_Document excerpt_:
The amount of farmland rented out across Nebraska varies from one county to another. Shown in Figure 1 is the percentage of leased farmland by county for Nebraska and surrounding states. Counties heavily engaged in row crop or small grain production tend to have a higher proportion of leased farmland (Bigelow et al., 2016). Areas in Nebraska, such as the eastern third and portions of the southern corridor of the state, have a higher percentage of leased farmland. Major ranching areas in the state, such as the Sandhills, along with parts of the western, northern, and central regions tend to have a lower percent of leased farmland.

Figure 1. Percent of Agricultural Land Rented by County in Nebraska and Surrounding States

Graphic with map of central U.S.
Source: U.S. Farmland Ownership, Tenure, and Transfer; D. Bigelow, A. Borchers, & T. Hubbs, USDA-Economic Research, Aug. 2016.

Neighboring states, along with those in the corn belt, show similar trends to Nebraska with the proportion of farmland leased to agricultural operators. In the U.S., approximately 67% of landowners reside within 50 miles or less of their farmland, and 87% live within a distance of 200 miles or less from their properties (Callahan, 2021). Figure 2 provides a breakdown of the average distance absentee landowners live from their properties in the U.S. The majority tend to live in or near the agricultural state where the land may be located. 

Figure 2. Average Distance Non-operator Landowners Reside from Their Agricultural Property in the United States

Figure 2 bar graph graphic.
Source: Incidence of Absent Landlords Has Little Effect on U.S. Agriculture Real Estate Values, Research Shows; S. Callahan, USDA-Economic Research, April 2, 2021.

_Supplied entries_:
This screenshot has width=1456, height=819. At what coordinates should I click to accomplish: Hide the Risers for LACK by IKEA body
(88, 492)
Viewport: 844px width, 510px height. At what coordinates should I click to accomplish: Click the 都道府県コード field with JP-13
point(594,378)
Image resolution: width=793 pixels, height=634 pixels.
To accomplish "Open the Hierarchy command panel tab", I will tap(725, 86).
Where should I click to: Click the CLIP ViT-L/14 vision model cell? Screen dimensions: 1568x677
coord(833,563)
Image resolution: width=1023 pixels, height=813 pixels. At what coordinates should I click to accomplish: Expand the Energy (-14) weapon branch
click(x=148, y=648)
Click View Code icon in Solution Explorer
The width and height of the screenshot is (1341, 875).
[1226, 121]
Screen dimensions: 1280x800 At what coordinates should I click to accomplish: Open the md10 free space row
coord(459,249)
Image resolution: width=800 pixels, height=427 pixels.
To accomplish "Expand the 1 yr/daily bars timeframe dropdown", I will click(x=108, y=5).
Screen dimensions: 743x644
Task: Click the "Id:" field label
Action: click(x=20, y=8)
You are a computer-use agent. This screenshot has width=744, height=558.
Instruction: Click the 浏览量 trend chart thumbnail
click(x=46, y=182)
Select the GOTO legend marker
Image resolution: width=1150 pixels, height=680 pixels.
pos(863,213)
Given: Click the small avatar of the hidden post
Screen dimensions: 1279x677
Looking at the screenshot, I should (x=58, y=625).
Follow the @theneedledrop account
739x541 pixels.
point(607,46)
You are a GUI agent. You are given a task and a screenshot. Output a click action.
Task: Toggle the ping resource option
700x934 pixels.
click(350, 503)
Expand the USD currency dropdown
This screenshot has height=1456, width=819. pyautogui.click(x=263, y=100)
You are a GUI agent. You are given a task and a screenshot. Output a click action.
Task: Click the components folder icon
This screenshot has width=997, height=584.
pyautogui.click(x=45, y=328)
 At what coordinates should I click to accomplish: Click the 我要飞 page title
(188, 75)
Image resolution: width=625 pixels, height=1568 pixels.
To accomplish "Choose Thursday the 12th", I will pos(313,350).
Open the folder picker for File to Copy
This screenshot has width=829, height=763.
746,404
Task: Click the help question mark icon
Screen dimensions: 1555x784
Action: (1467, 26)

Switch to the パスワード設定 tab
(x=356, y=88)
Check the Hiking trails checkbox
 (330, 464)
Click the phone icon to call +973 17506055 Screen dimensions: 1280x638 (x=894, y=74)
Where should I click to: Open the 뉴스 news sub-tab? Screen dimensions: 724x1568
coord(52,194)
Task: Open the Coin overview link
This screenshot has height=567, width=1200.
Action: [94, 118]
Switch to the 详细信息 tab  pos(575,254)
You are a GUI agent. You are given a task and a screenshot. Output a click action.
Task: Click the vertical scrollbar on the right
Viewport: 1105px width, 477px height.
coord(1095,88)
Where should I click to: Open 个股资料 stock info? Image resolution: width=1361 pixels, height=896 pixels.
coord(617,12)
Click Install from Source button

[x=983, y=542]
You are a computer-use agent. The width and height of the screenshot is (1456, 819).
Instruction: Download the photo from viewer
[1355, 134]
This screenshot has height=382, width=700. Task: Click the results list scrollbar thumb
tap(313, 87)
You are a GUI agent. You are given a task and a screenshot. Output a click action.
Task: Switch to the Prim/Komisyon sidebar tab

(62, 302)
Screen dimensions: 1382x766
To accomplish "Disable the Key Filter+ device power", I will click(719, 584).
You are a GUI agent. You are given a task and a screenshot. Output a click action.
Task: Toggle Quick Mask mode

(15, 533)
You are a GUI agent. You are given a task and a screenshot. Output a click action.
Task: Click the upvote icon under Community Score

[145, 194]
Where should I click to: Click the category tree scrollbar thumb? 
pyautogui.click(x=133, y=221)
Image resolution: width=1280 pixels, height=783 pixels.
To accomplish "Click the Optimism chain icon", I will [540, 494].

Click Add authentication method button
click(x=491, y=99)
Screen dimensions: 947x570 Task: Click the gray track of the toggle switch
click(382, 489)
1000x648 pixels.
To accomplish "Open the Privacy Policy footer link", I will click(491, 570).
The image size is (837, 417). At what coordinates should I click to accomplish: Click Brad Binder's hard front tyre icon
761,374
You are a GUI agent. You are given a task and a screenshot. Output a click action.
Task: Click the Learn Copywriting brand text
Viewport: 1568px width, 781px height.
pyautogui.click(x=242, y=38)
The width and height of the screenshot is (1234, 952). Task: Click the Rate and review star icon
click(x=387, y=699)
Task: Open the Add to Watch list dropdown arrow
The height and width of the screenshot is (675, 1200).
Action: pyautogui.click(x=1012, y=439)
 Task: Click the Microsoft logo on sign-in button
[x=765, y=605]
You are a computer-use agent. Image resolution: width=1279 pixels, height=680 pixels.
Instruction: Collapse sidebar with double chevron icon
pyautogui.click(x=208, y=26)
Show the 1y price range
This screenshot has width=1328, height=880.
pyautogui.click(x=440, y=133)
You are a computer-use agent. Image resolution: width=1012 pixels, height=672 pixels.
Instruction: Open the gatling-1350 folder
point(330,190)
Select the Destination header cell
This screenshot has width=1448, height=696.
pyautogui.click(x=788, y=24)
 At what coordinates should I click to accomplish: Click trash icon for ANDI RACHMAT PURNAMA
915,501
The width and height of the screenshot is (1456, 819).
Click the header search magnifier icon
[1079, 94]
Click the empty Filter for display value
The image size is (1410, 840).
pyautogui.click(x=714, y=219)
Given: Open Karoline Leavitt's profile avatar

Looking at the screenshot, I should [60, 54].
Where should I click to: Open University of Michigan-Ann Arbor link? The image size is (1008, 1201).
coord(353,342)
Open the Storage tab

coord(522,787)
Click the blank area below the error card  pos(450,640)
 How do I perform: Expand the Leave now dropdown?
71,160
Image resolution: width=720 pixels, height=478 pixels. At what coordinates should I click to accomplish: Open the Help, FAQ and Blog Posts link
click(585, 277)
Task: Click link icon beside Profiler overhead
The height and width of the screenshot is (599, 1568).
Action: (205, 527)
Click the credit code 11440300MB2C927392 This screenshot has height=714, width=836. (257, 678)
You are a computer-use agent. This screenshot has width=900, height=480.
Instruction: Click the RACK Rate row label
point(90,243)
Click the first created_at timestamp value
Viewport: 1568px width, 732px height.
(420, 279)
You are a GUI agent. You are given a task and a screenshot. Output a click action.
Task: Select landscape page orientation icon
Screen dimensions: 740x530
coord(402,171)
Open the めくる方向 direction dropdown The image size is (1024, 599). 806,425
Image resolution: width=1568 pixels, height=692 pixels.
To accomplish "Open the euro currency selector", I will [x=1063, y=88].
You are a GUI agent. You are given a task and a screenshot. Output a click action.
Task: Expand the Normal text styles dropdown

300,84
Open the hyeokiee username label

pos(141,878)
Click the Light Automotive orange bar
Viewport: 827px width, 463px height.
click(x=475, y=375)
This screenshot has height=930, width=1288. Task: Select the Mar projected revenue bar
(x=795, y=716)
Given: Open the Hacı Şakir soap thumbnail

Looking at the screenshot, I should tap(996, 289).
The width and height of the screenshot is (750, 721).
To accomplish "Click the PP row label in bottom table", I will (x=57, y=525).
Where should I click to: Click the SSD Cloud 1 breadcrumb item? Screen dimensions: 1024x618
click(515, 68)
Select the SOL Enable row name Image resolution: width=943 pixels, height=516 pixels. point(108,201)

_Your objective_: Which people does the Nebraska leased-farmland text name as authors in its figure source lines?

_Problem solution_: D. Bigelow, A. Borchers, T. Hubbs, S. Callahan